#### Quelldokument
Zwei japanned Papiermaché-Sitzmöbel mit bemalten Perlmuttauflagen

Untersuchungen zu Konstruktion und Herstellungsprozess sowie zu Materialien, Schichtaufbau und Auftragstechniken der dekorativen Oberfläche.

DIE VERWENDUNG UND VERARBEITUNGSTECHNIK VON PAPIERMACHÉ FÜR GEBRAUCHSGEGENSTÄNDE IM 18. UND 19. JAHRHUNDERT — VON DEN ANFÄNGEN BIS ZUR HOCHBLÜTE IN ENGLAND ZUR VIKTORIANISCHEN ZEIT

Nach der 1828 erschienenen Biografie von John Thomas Smith soll Mr. Wilton in London in der ersten Hälfte des 18. Jahrhunderts zwei ältere französische Damen angestellt gehabt haben, die ihm den Rohstoff für seine Papiermache-Waren lieferten. Dazu kauten sie wohl Papierabfälle, die durch den Speichel zu einer Art Brei umgesetzt wurden und anschließend mit anderen Zusätzen zu Papiermache-Gegenständen verarbeitet werden konnten.

#### Datenzeilen
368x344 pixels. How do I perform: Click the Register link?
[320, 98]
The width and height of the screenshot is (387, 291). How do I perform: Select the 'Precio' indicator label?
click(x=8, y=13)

#### Ziel
Beantworte bitte die folgenden Fragen zum Text über die Papiermaché-Sitzmöbel:
1. Wie viele Sitzmöbel werden in der Überschrift genannt?
2. In welchem Land und in welcher Zeit erreichte die Verwendung von Papiermaché laut der Zwischenüberschrift ihre Hochblüte?
3. In welchem Jahr erschien die Biografie von John Thomas Smith?

#### Vollständige Ausgabe
1. Zwei Sitzmöbel.
2. In England zur viktorianischen Zeit.
3. 1828.